Monday, Feb. 27, 1989
Bad Neighbors
By RICHARD CORLISS
THE 'BURBS Directed by Joe Dante
Screenplay by Dana Olsen
Here it is, folks: the movie that hates its own audience. In mall-town America, a modest queue forms at the local Googolplex to see a new comedy starring Tom Hanks, exemplary nice guy. This time, the overgrown kid from Big is playing Ray Peterson, an amiable businessman whose idea of an O.K. vacation is to hang around his pleasant home in numbingly normal Hinckley Hills and be lazy. Let his wife (Carrie Fisher) and son go to their lakeside cottage; he'll just veg out, watch TV and keep an eye on those . . . well, darned odd neighbors who recently moved next door. These people talk funny; they don't socialize; they probably smell bad. So Ray and his friends will just, oh, break into the new family's house, dig up the backyard, wreck the basement and leave the place in cinders. They'll destroy the neighborhood in order to save it.

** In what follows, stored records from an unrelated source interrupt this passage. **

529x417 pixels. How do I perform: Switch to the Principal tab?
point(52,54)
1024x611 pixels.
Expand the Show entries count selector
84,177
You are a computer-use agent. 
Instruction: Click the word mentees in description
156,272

What's got into moviemakers lately, that they are so enthusiastically trashing their most genteel patrons? Bob Balaban's recent comedy Parents, a kind of robin's-egg Blue Velvet, limned a '50s family, as placid and telegenic as the Andersons on Father Knows Best, that devours human flesh. Now Middle America gets a return visit from Joe Dante, guerrilla terrorist in Spielbergian suburbia. His Gremlins was a comic nightmare in which midget monsters invade a wonderful-life town and act up like the Hell's Angels in a malt shop. In The 'Burbs, the gremlins are the townspeople themselves, driven to posse paranoia by their suspicions about people whose only sin may be eccentricity. It's sort of a lynch-mob movie for laughs -- laughs that are meant to catch in the back of your throat, like movie-house popcorn that turns out to be all kernels. One of the new neighbors is described as "about a nine on the tension scale." And so is this smart, crafty, off-putting movie.

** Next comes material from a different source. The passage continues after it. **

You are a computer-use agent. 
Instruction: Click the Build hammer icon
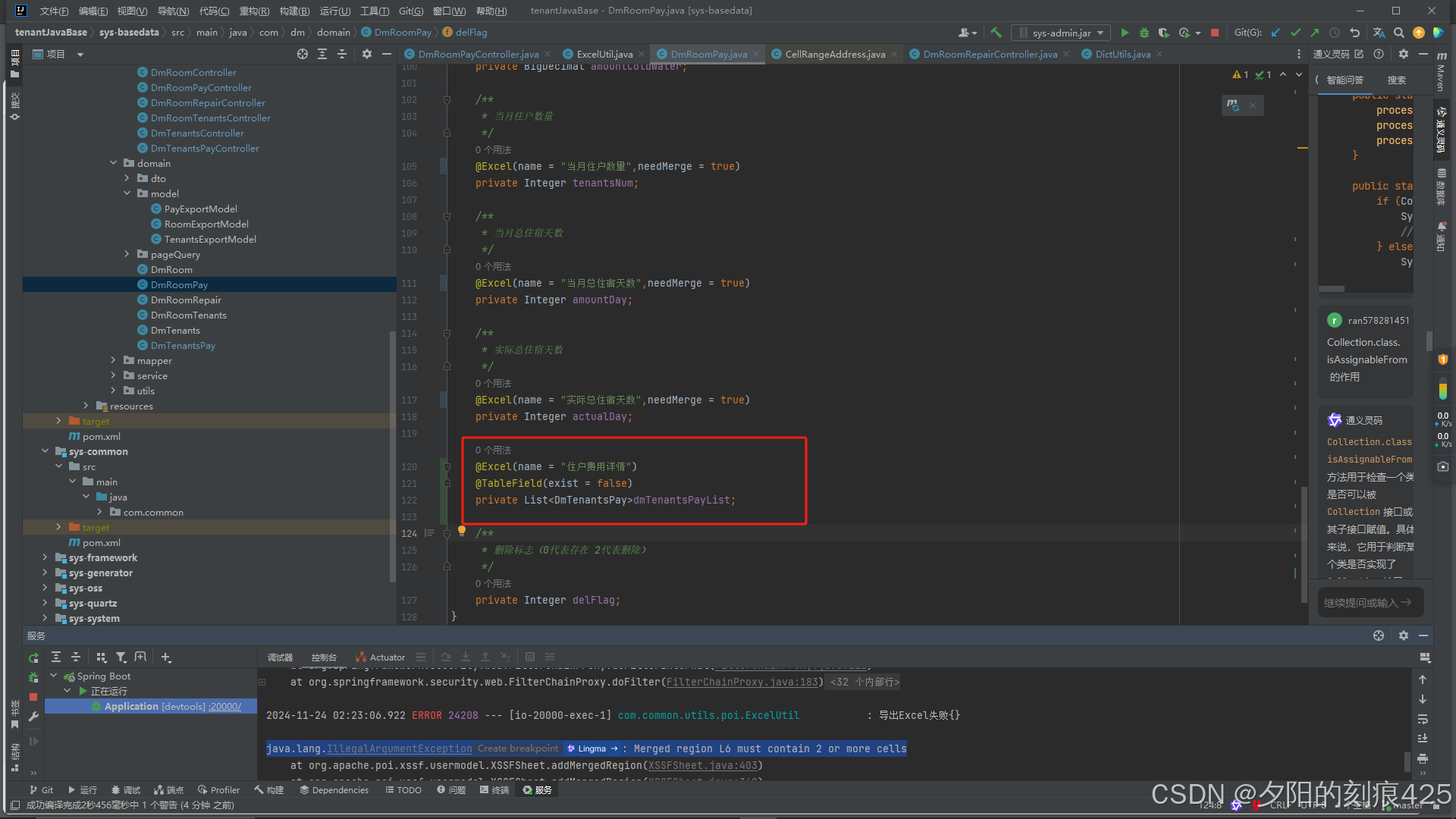click(996, 33)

Well, satire was never meant to ingratiate, and The 'Burbs is unsparing in its cauterizing of provincialism. One neighbor (played by Bruce Dern with wonderfully psychotic poise and a barbed-wire halo of gray hair) responds to every real or imagined threat to his property values as if he were commanding a platoon in Nam -- with trusty telescope, walkie-talkie and a K ration of animal crackers. Another friend (Rick Ducommun) is your basic bully-wimp who goads Ray into all manner of illicit snooping. And Ray is the mild soul caught in the middle; with no special convictions, he mutates from a slightly curious homeowner to a horribly singed home wrecker. Hanks throws himself into this antiaudience movie with such suave energy that he seems determined to torpedo his hard-won rep as Hollywood's most comfortable new star.
Dante, a gifted parodist, adds spice to the gruel with glancing references to vintage cartoons, Sergio Leone movies and The Texas Chainsaw Massacre. His sight gags can be as nimble as a house number that, when budged, somersaults from a nine to a six, revealing the new neighbors' address as 666, the sign of the Antichrist. But like many a Hollywood Voltaire, Dante wants his Candide candied. This is satire that hedges its bets. By the end, Ray and his friends must be heroes as well as oafs; the new neighbors must be villains as well as victims. All of them are "neighbors from hell," but the old residents are revealed to have done the right thing, if for the wrong reasons. And so Dante, like the viewer, is left straddling a white picket fence, perched between admiration and an urge to move out of this neighborhood pretty darned quick.